(Word and element location data)
________________

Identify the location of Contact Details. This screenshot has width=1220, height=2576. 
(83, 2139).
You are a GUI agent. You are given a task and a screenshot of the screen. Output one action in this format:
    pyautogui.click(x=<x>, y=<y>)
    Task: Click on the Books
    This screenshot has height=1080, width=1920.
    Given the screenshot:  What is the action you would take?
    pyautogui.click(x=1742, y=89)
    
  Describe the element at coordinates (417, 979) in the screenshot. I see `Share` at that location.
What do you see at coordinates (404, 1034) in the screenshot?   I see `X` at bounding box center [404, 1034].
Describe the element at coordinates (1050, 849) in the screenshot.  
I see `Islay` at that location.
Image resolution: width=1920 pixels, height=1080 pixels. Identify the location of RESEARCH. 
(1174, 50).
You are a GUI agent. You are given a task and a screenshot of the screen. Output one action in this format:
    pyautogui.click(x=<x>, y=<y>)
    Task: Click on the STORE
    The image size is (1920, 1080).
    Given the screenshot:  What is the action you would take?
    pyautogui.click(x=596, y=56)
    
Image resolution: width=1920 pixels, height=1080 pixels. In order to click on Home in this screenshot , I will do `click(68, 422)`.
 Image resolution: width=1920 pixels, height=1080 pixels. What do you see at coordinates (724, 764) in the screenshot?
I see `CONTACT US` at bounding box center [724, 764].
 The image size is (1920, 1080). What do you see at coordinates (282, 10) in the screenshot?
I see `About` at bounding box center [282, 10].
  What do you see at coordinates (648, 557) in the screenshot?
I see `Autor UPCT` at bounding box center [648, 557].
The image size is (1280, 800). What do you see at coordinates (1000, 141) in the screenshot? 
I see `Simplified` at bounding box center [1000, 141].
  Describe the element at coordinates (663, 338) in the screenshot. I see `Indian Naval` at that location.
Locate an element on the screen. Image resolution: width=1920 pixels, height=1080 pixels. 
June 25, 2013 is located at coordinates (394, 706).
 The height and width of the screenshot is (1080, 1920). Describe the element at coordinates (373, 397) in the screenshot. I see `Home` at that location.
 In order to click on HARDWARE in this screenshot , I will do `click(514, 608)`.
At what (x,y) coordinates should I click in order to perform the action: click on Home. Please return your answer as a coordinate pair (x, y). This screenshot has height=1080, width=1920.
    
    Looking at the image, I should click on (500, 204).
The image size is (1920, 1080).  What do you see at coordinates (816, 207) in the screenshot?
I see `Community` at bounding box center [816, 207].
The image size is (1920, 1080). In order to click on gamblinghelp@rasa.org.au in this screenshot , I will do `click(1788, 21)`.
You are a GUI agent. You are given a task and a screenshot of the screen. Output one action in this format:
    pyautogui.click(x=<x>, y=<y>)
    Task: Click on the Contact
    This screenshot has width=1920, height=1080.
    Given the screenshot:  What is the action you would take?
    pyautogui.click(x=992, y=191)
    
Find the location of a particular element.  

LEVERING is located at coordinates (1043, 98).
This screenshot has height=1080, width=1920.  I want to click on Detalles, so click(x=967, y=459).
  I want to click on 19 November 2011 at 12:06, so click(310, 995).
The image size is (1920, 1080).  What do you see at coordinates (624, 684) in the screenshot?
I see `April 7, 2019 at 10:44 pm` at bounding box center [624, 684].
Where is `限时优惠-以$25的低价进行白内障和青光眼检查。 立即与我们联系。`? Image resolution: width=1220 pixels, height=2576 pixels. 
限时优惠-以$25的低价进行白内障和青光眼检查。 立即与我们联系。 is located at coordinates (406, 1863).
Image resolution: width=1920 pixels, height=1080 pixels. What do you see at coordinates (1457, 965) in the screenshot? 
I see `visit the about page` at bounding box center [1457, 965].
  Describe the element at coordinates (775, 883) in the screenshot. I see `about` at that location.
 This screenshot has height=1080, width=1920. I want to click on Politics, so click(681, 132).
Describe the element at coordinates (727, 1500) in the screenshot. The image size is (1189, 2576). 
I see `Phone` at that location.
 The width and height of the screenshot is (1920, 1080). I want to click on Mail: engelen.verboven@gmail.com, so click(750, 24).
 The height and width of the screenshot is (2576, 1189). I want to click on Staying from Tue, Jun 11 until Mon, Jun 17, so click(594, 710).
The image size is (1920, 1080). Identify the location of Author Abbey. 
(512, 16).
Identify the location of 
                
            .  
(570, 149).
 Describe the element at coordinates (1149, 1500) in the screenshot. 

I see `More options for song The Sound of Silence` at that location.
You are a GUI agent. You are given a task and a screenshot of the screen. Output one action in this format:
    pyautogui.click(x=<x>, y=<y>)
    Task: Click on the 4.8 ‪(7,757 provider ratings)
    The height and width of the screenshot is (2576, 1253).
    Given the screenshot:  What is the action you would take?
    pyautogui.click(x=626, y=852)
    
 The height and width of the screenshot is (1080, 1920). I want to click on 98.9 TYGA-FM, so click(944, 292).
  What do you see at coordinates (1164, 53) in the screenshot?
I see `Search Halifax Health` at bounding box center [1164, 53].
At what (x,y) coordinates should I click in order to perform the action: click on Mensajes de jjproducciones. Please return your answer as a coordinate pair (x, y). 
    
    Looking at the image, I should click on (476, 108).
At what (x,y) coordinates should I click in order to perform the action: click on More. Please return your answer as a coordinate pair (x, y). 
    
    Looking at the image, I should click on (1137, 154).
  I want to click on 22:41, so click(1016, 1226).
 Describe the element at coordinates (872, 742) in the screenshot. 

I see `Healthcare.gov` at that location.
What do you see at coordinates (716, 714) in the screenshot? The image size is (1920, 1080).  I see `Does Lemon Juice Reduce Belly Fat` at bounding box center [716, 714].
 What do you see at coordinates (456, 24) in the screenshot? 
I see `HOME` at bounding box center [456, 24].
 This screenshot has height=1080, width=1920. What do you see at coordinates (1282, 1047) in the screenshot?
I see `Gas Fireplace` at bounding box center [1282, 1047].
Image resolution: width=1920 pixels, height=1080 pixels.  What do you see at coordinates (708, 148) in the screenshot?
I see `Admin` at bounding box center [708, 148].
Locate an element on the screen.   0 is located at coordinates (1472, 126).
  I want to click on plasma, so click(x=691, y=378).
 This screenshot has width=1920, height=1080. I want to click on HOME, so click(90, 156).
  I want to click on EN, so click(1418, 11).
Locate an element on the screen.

________________

Give each line of the data above as one string in a JSON list, skipping blank lines.

Expected output -
[
  "Identify the location of Contact Details. This screenshot has width=1220, height=2576. ",
  "(83, 2139).",
  "You are a GUI agent. You are given a task and a screenshot of the screen. Output one action in this format:",
  "    pyautogui.click(x=<x>, y=<y>)",
  "    Task: Click on the Books",
  "    This screenshot has height=1080, width=1920.",
  "    Given the screenshot:  What is the action you would take?",
  "    pyautogui.click(x=1742, y=89)",
  "  Describe the element at coordinates (417, 979) in the screenshot. I see `Share` at that location.",
  "What do you see at coordinates (404, 1034) in the screenshot?   I see `X` at bounding box center [404, 1034].",
  "Describe the element at coordinates (1050, 849) in the screenshot.  ",
  "I see `Islay` at that location.",
  "Image resolution: width=1920 pixels, height=1080 pixels. Identify the location of RESEARCH. ",
  "(1174, 50).",
  "You are a GUI agent. You are given a task and a screenshot of the screen. Output one action in this format:",
  "    pyautogui.click(x=<x>, y=<y>)",
  "    Task: Click on the STORE",
  "    The image size is (1920, 1080).",
  "    Given the screenshot:  What is the action you would take?",
  "    pyautogui.click(x=596, y=56)",
  "Image resolution: width=1920 pixels, height=1080 pixels. In order to click on Home in this screenshot , I will do `click(68, 422)`.",
  " Image resolution: width=1920 pixels, height=1080 pixels. What do you see at coordinates (724, 764) in the screenshot?",
  "I see `CONTACT US` at bounding box center [724, 764].",
  " The image size is (1920, 1080). What do you see at coordinates (282, 10) in the screenshot?",
  "I see `About` at bounding box center [282, 10].",
  "  What do you see at coordinates (648, 557) in the screenshot?",
  "I see `Autor UPCT` at bounding box center [648, 557].",
  "The image size is (1280, 800). What do you see at coordinates (1000, 141) in the screenshot? ",
  "I see `Simplified` at bounding box center [1000, 141].",
  "  Describe the element at coordinates (663, 338) in the screenshot. I see `Indian Naval` at that location.",
  "Locate an element on the screen. Image resolution: width=1920 pixels, height=1080 pixels. ",
  "June 25, 2013 is located at coordinates (394, 706).",
  " The height and width of the screenshot is (1080, 1920). Describe the element at coordinates (373, 397) in the screenshot. I see `Home` at that location.",
  " In order to click on HARDWARE in this screenshot , I will do `click(514, 608)`.",
  "At what (x,y) coordinates should I click in order to perform the action: click on Home. Please return your answer as a coordinate pair (x, y). This screenshot has height=1080, width=1920.",
  "    Looking at the image, I should click on (500, 204).",
  "The image size is (1920, 1080).  What do you see at coordinates (816, 207) in the screenshot?",
  "I see `Community` at bounding box center [816, 207].",
  "The image size is (1920, 1080). In order to click on gamblinghelp@rasa.org.au in this screenshot , I will do `click(1788, 21)`.",
  "You are a GUI agent. You are given a task and a screenshot of the screen. Output one action in this format:",
  "    pyautogui.click(x=<x>, y=<y>)",
  "    Task: Click on the Contact",
  "    This screenshot has width=1920, height=1080.",
  "    Given the screenshot:  What is the action you would take?",
  "    pyautogui.click(x=992, y=191)",
  "Find the location of a particular element.  ",
  "LEVERING is located at coordinates (1043, 98).",
  "This screenshot has height=1080, width=1920.  I want to click on Detalles, so click(x=967, y=459).",
  "  I want to click on 19 November 2011 at 12:06, so click(310, 995).",
  "The image size is (1920, 1080).  What do you see at coordinates (624, 684) in the screenshot?",
  "I see `April 7, 2019 at 10:44 pm` at bounding box center [624, 684].",
  "Where is `限时优惠-以$25的低价进行白内障和青光眼检查。 立即与我们联系。`? Image resolution: width=1220 pixels, height=2576 pixels. ",
  "限时优惠-以$25的低价进行白内障和青光眼检查。 立即与我们联系。 is located at coordinates (406, 1863).",
  "Image resolution: width=1920 pixels, height=1080 pixels. What do you see at coordinates (1457, 965) in the screenshot? ",
  "I see `visit the about page` at bounding box center [1457, 965].",
  "  Describe the element at coordinates (775, 883) in the screenshot. I see `about` at that location.",
  " This screenshot has height=1080, width=1920. I want to click on Politics, so click(681, 132).",
  "Describe the element at coordinates (727, 1500) in the screenshot. The image size is (1189, 2576). ",
  "I see `Phone` at that location.",
  " The width and height of the screenshot is (1920, 1080). I want to click on Mail: engelen.verboven@gmail.com, so click(750, 24).",
  " The height and width of the screenshot is (2576, 1189). I want to click on Staying from Tue, Jun 11 until Mon, Jun 17, so click(594, 710).",
  "The image size is (1920, 1080). Identify the location of Author Abbey. ",
  "(512, 16).",
  "Identify the location of ",
  "            .  ",
  "(570, 149).",
  " Describe the element at coordinates (1149, 1500) in the screenshot. ",
  "I see `More options for song The Sound of Silence` at that location.",
  "You are a GUI agent. You are given a task and a screenshot of the screen. Output one action in this format:",
  "    pyautogui.click(x=<x>, y=<y>)",
  "    Task: Click on the 4.8 ‪(7,757 provider ratings)",
  "    The height and width of the screenshot is (2576, 1253).",
  "    Given the screenshot:  What is the action you would take?",
  "    pyautogui.click(x=626, y=852)",
  " The height and width of the screenshot is (1080, 1920). I want to click on 98.9 TYGA-FM, so click(944, 292).",
  "  What do you see at coordinates (1164, 53) in the screenshot?",
  "I see `Search Halifax Health` at bounding box center [1164, 53].",
  "At what (x,y) coordinates should I click in order to perform the action: click on Mensajes de jjproducciones. Please return your answer as a coordinate pair (x, y). ",
  "    Looking at the image, I should click on (476, 108).",
  "At what (x,y) coordinates should I click in order to perform the action: click on More. Please return your answer as a coordinate pair (x, y). ",
  "    Looking at the image, I should click on (1137, 154).",
  "  I want to click on 22:41, so click(1016, 1226).",
  " Describe the element at coordinates (872, 742) in the screenshot. ",
  "I see `Healthcare.gov` at that location.",
  "What do you see at coordinates (716, 714) in the screenshot? The image size is (1920, 1080).  I see `Does Lemon Juice Reduce Belly Fat` at bounding box center [716, 714].",
  " What do you see at coordinates (456, 24) in the screenshot? ",
  "I see `HOME` at bounding box center [456, 24].",
  " This screenshot has height=1080, width=1920. What do you see at coordinates (1282, 1047) in the screenshot?",
  "I see `Gas Fireplace` at bounding box center [1282, 1047].",
  "Image resolution: width=1920 pixels, height=1080 pixels.  What do you see at coordinates (708, 148) in the screenshot?",
  "I see `Admin` at bounding box center [708, 148].",
  "Locate an element on the screen.   0 is located at coordinates (1472, 126).",
  "  I want to click on plasma, so click(x=691, y=378).",
  " This screenshot has width=1920, height=1080. I want to click on HOME, so click(90, 156).",
  "  I want to click on EN, so click(1418, 11).",
  "Locate an element on the screen."
]